Atomically engineered molybdenum di-sulfide by dual heteroatom doping for accelerating hydrogen evolution reaction on cadmium sulfide nanorods

Abstract

Two-dimensional transition metal dichalcogenides (TMDs) with layered nanostructures show promise as nonprecious, noble-metal-free water splitting/hydrogen evolution substances. In TMDs, catalytic activity depends on exposed edges because basal planes are inactive. Changing basal planes into catalytically active sites is a challenge. Doping MoS2 with transition metals renders the surfaces of its basal planes catalytically active. Herein, we attempt to activate in-plane surface of MoS2 by doping transition metals (Fe and Co) into the crystal structure, which induces the in-plane sites for catalytic processes, and this doped MoS2 adorned to the CdS nanorods.
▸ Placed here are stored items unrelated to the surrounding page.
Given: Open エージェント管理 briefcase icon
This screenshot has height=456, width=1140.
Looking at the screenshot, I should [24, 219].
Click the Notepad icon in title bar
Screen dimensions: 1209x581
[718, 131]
Incorporating heteroatoms aids in the acceleration of catalytic kinetics, as the obtained activity is comparable to that of single metal doped MoS2/CdS. A remarkable hydrogen production rate of 350 mol h-1 and a 58-fold times improvement observed in optimal FeCo-MoS2 loaded CdS nanocomposite compared to that of pure CdS. This enhancement is due to the synergistic of the hetero atom doped MoS2, which enables for the efficient separation of the photogenerated charge carriers and elevates the surface shuttling characteristics for effective hydrogen production. Greater number of edge sites, increased charge carrier transport, and the introduction of new active sites are all responsible for this remarkable photocatalytic activity. For spatial separation and transportation, these concurrent principles can change physiochemical properties including active sites, surface area, band-edge potentials, and electrical conductivity. To the best of our knowledge, the current catalytic system outperforms all other MoS2 based CdS hybrids that have been reported thus far.